Equipment sales are rocketing. At a table tennis event at the Barbican on Thursday night, hosted by Ron Arad, the contemporary artist, who plays every day, dozens of the guests talked of how they had bought tables for their homes and garages. Tables seem to have taken over from mini-trampolines as the fashionable accessory for families who want to give the kids a workout.

Not so long ago, we table tennis aficionados had to justify our passion for the sport. Ping-pong, whiff-whaff … the alliterations seemed to carry every connotation of frivolity, the idea that no red-blooded sports fan would ever deign to whack a ball except with a sense of irony. But suddenly we can be outward-looking again, proclaiming the sport’s magic without inhibition.

Bobby Fischer, the chess grandmaster, who loved ping-pong long before it became fashionable, is reputed to have been the first to describe the game as “running the 100 metres while playing chess at the same time”. The phrase encapsulates the sport’s defining synthesis: strategy combined with speed; lightning reactions welded with subtlety and wit.

Perhaps this is why table tennis always had a following among the intelligentsia.
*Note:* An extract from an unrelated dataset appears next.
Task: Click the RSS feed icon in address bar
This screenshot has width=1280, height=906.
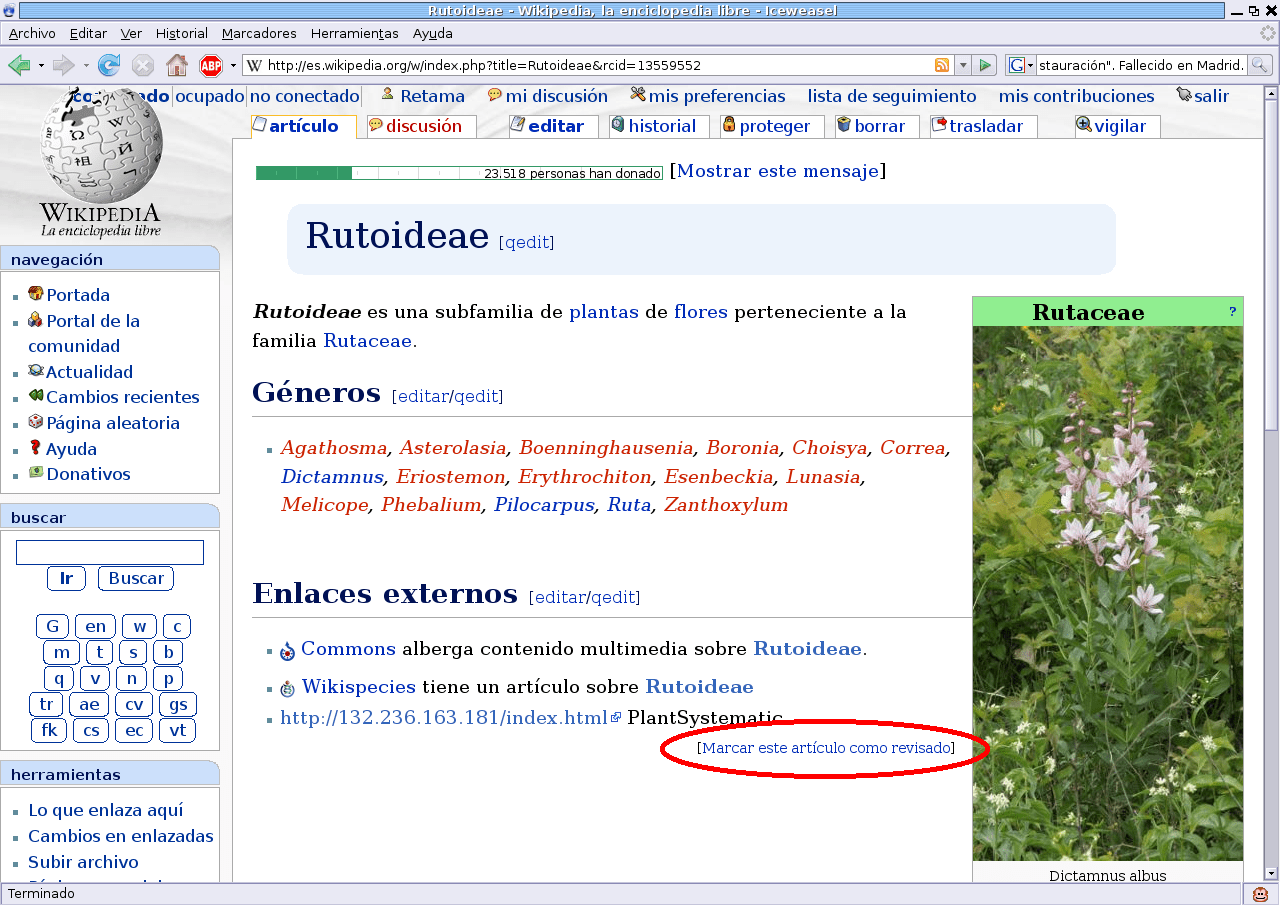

The first world champion in 1926 was a doctor of letters and most early champions were every breed of philosopher and writer, usually from the Austro-Hungarian Empire.
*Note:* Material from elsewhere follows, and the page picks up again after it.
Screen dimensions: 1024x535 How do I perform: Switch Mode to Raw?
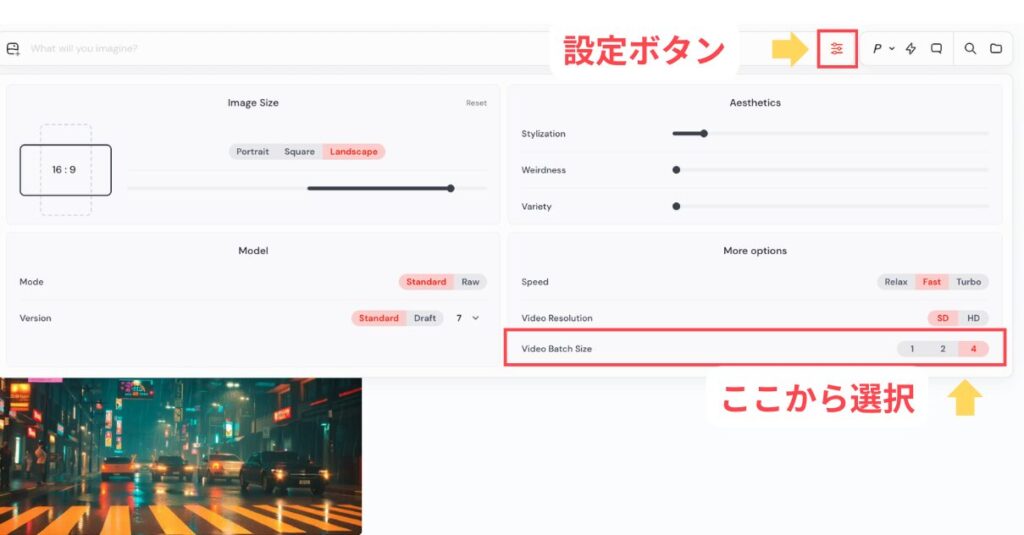click(470, 282)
Dick Miles, the US player, never went to a match without a copy of Ulysses in his kit bag. Marty Reisman, his great rival (who continues to play a mean game in his late seventies), is a follower of Sartre’s existentialism.

Howard Jacobson, the novelist, had this to say about playing the perfect shot: “Then I understand what the mystics mean by perfect stillness. The bat, the ball, the will to succeed, become fused in an arc of supreme effortlessness. And for that one moment, it is as though the hand is the pure instrument of one’s will, boneless, fluid, lethal. It is not another player one has got the ball past — the other player, strictly speaking, is an irrelevance — it is impediment itself, frustration, obstruction, everything that usually stands between you and happiness.”

Jacobson would doubtless be pleased that table tennis has finally discovered its latent chic but he would be even more pleased to know that the sport remains true to its philosophical and democratic fundamentals. “Ping-pong is the new black,” somebody said to me the other day, and instinctively, and to my great surprise, I knew she wasn’t kidding.